----- FONTE

Cass. civ. n. 33149/2023
In materia di impresa familiare, il reddito percepito dal titolare, che è pari al reddito conseguito dall'impresa al netto delle quote di competenza dei familiari collaboratori, costituisce un reddito d'impresa, mentre le quote spettanti ai collaboratori - che non sono contitolari dell'impresa familiare - costituiscono redditi di puro lavoro, non assimilabili a quello di impresa, e devono essere assoggettati all'imposizione nei limiti dei redditi dichiarati dall'imprenditore; ne consegue che, dal punto di vista fiscale, in caso di accertamento di un maggior reddito imprenditoriale, lo stesso deve essere riferito soltanto al titolare dell'impresa, rimanendo escluso che possa essere attribuito pro quota agli altri familiari collaboratori aventi diritto alla partecipazione agli utili d'impresa.
Cass. civ. n. 32569/2023
In tema di libertà vigilata, il combinato disposto di cui agli artt. 230, comma primo, e 417 cod. pen. impone, in caso di condanna per il delitto di cui all'art. 416-bis cod. pen. a pena non inferiore a dieci anni di reclusione, l'applicazione di tale misura per la durata di tre anni, sicché il giudice non è onerato di uno specifico obbligo di motivazione in relazione alla pericolosità sociale del condannato.
Cass. civ. n. 32353/2023
In caso di continuazione dell'attività di impresa del de cuius da parte degli eredi non si configura una mera comunione di godimento, ma, fino all'iscrizione nel registro delle imprese, una società di fatto o irregolare, con conseguente responsabilità solidale ed illimitata di tutti i soci ex art. 2297 c.c.; conseguentemente, se l'erede è convenuto in giudizio per il pagamento dei debiti sociali non quale socio di fatto, ma quale mero successore mortis causa del de cuius, va dichiarato il suo difetto di legittimazione passiva, perché - evocato in tale veste - egli nemmeno potrebbe far valere il beneficio della preventiva escussione del patrimonio sociale.
Cass. civ. n. 29863/2023
In tema di liberazione condizionale, la revoca del beneficio per la violazione degli obblighi inerenti alla libertà vigilata presuppone il mancato ravvedimento del condannato, desumibile da trasgressioni che, se costituite da illeciti penali non oggetto di sentenze irrevocabili, possono essere valutate incidentalmente dal tribunale di sorveglianza, fermo restando, in caso di proscioglimento in sede di cognizione, l'esame della rilevanza delle violazioni sulla partecipazione dell'interessato al trattamento rieducativo.

----------
----- RIGHE ESTRATTE

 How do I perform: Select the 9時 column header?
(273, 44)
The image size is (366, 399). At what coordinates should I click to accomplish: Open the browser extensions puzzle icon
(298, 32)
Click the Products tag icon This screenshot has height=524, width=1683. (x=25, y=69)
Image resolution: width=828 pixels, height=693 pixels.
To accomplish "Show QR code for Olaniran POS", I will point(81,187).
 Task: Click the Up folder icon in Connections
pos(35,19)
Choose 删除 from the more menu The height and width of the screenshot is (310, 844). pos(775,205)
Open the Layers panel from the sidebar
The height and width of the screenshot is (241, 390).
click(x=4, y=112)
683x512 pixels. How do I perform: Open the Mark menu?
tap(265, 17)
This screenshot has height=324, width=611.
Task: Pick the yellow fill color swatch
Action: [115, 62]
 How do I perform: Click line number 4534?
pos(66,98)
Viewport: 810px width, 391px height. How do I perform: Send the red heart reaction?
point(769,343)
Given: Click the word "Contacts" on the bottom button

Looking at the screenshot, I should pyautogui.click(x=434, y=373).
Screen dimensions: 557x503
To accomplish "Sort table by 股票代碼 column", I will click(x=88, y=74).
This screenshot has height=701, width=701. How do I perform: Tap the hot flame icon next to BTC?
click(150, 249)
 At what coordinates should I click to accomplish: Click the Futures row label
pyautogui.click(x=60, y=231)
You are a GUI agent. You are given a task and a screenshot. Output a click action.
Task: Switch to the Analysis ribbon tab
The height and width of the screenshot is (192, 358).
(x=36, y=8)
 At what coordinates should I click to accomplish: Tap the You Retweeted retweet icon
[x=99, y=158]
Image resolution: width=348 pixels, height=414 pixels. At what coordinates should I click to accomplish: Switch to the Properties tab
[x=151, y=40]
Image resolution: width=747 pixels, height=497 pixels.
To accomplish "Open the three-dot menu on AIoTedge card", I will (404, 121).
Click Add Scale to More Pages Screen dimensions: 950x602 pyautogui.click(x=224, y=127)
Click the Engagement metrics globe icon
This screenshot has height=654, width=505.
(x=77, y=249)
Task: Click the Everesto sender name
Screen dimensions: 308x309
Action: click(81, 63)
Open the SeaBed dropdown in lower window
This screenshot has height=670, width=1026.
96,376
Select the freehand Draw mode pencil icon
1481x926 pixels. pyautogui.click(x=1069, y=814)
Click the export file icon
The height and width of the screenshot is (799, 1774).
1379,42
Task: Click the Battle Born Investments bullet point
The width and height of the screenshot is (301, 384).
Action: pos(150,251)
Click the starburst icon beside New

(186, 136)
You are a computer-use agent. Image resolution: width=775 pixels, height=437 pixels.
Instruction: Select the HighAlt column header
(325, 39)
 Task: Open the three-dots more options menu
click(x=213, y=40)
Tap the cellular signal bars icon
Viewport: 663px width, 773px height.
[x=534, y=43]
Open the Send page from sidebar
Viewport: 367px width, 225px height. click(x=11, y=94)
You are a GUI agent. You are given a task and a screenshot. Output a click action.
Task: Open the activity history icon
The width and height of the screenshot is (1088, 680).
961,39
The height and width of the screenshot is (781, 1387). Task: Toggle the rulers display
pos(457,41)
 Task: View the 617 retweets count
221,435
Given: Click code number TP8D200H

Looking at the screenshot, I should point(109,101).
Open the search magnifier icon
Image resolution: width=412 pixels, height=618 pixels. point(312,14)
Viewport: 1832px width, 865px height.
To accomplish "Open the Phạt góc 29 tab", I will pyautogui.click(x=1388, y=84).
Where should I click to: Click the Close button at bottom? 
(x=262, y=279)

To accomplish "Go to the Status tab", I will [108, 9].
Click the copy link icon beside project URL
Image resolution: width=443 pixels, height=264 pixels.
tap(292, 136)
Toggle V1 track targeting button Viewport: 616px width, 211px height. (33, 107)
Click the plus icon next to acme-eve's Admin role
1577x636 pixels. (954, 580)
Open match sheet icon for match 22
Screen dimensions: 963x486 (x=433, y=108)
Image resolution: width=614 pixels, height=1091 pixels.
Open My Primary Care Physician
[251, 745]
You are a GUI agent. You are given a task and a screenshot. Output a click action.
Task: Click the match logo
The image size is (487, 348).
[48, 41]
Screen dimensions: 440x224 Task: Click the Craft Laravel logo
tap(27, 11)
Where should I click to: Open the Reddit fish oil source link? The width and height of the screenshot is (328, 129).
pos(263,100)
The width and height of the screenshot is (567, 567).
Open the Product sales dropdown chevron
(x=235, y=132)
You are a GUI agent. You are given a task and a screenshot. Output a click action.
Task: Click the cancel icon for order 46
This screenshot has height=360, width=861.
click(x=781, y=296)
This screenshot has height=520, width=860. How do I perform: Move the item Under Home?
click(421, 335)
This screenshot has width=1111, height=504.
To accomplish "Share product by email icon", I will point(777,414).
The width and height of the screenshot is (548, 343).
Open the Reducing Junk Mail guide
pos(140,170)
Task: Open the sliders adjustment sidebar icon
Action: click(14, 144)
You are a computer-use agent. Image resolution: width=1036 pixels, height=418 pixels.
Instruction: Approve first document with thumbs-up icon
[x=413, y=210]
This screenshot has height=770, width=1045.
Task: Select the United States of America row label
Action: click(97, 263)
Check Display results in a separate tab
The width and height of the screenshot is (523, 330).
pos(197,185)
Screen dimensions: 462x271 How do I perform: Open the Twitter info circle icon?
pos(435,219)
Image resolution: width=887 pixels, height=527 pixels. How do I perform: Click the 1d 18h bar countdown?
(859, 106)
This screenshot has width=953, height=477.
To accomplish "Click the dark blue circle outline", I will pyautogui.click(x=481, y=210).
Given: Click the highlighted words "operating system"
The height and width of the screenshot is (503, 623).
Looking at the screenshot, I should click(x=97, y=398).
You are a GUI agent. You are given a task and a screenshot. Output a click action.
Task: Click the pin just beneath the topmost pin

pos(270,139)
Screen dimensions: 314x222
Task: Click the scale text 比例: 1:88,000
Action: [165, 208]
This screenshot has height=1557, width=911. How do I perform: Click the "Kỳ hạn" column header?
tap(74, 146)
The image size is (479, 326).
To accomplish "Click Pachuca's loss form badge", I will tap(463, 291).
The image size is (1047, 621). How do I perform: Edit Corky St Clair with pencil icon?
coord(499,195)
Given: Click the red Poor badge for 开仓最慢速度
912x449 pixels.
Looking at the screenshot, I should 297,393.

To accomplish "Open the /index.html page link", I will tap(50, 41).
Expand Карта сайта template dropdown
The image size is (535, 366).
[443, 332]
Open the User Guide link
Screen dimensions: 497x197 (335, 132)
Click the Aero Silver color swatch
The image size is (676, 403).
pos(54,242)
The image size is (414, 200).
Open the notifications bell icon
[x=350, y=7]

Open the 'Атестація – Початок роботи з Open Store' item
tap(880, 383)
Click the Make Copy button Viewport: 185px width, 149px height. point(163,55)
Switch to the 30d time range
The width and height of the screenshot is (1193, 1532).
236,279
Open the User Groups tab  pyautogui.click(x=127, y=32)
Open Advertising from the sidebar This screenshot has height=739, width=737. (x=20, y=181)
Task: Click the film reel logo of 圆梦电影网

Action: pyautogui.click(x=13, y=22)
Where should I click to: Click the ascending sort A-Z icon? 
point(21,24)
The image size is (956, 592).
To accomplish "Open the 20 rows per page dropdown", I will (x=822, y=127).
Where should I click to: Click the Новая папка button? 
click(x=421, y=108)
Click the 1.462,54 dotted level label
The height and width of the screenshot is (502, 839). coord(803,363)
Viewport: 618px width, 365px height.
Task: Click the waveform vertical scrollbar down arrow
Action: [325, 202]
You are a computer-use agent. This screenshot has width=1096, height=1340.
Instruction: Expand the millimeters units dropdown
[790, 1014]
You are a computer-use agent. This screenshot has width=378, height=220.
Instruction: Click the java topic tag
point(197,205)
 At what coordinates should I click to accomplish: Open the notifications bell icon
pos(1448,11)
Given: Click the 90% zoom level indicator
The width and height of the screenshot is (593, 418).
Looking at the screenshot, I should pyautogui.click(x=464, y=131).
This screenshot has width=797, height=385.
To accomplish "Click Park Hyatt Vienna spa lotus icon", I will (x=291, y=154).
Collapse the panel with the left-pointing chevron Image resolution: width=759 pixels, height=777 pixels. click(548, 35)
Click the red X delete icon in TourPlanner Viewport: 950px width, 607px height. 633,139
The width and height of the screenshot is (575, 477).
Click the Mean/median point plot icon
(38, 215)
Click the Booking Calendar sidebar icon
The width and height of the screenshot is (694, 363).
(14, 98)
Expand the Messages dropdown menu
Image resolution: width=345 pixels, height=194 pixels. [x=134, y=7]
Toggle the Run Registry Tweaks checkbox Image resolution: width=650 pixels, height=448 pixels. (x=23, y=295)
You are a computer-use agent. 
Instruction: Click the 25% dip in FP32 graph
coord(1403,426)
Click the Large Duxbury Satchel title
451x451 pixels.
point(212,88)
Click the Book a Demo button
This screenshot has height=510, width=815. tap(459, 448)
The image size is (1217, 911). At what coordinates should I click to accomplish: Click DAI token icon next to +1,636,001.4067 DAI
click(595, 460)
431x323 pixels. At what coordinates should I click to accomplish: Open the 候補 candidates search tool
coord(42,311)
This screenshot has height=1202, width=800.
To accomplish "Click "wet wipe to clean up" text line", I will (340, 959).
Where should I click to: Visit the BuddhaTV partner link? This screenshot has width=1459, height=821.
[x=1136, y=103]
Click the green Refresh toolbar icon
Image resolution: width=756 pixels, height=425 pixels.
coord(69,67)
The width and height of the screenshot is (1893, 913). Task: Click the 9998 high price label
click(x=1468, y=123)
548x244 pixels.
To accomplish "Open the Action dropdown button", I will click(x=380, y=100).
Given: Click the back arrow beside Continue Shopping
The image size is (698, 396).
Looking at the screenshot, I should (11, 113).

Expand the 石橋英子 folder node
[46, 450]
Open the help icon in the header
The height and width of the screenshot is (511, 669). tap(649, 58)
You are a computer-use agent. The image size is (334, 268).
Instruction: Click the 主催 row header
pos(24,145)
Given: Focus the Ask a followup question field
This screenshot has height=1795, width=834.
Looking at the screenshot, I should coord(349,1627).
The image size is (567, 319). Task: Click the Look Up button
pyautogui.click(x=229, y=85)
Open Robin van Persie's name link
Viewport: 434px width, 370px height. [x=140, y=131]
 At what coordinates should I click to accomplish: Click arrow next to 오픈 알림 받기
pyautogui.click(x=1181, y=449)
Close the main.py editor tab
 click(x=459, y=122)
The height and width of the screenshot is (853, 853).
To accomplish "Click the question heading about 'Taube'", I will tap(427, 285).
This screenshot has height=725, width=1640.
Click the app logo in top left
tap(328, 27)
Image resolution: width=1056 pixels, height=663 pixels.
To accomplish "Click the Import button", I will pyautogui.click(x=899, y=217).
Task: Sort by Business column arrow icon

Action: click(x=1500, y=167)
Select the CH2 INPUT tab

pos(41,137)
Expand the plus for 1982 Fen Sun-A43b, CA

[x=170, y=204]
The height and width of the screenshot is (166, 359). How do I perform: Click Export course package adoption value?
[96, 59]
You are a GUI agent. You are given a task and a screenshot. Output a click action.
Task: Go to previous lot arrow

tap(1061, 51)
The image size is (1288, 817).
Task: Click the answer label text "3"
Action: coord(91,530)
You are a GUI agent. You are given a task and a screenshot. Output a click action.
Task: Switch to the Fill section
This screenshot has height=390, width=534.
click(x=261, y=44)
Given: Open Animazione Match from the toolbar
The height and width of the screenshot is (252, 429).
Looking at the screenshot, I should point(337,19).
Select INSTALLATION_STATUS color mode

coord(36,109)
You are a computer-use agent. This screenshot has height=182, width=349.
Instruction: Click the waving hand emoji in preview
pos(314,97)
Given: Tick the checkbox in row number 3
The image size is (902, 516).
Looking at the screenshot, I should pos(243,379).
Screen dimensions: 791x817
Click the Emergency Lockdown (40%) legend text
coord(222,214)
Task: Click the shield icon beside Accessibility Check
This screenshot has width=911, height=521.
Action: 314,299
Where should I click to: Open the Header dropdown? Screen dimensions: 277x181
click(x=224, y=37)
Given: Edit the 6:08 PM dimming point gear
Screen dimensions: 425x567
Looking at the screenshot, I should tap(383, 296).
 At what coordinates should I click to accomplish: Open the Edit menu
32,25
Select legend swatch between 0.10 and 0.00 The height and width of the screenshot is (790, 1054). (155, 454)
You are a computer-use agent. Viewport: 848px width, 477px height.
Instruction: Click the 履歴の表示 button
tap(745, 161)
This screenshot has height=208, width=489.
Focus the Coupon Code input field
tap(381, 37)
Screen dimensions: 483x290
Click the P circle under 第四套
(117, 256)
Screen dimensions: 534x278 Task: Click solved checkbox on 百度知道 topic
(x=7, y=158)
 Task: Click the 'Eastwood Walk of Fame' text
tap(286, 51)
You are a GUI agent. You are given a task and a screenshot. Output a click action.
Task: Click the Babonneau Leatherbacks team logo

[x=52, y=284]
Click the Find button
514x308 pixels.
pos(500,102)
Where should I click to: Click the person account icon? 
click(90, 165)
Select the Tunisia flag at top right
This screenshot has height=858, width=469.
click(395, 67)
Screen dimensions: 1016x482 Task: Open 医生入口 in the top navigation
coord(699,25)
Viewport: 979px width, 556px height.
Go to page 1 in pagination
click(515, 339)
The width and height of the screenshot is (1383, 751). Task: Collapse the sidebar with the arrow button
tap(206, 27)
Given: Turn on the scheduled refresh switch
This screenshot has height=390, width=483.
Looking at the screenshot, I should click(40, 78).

----------

**CONSEGNA:**
Prosegui la raccolta di massime della Cassazione dopo l'ultima riportata. Le righe non c'entrano con questo esercizio.

**SOLUZIONE:**
Cass. civ. n. 12348/2023
In materia di esame contabile, ai sensi dell'art. 198 c.p.c., il consulente nominato dal giudice, nei limiti delle indagini commessegli e nell'osservanza della disciplina del contraddittorio delle parti ivi prevista, può acquisire, anche prescindendo dall'attività di allegazione delle parti, tutti i documenti necessari al fine di rispondere ai quesiti sottopostigli, anche se diretti a provare i fatti principali posti dalle parti a fondamento della domanda e delle eccezioni. (In applicazione del suddetto principio, la S.C. ha confermato - tenuto anche conto della peculiarità del rito del lavoro, caratterizzato da pregnanti poteri istruttori d'ufficio, che si riflettono sull'ampiezza delle prerogative del c.t.u. incaricato di coadiuvare il giudice - la sentenza impugnata che, nel motivare il rigetto delle censure di nullità della consulenza tecnica d'ufficio, definita di tipo percipiente, aveva rilevato come il consulente fosse stato autorizzato dal giudice ad acquisire documenti ed effettuare accertamenti presso soggetti privati e pubblici, svolgendo tali compiti nei limiti dei fatti allegati dalle parti a fondamento delle domande e delle eccezioni).
Cass. civ. n. 4302/2023
Non viola il divieto di "reformatio in peius" il giudice di appello che, anche nel caso di impugnazione proposta dal solo imputato, aggravi le modalità di esecuzione della misura di sicurezza applicata dal primo giudice, dovendo le prescrizioni essere idonee ad evitare l'occasione di nuovi reati e potendo le stesse essere, pertanto, suscettibili di successive modifiche o limitazioni.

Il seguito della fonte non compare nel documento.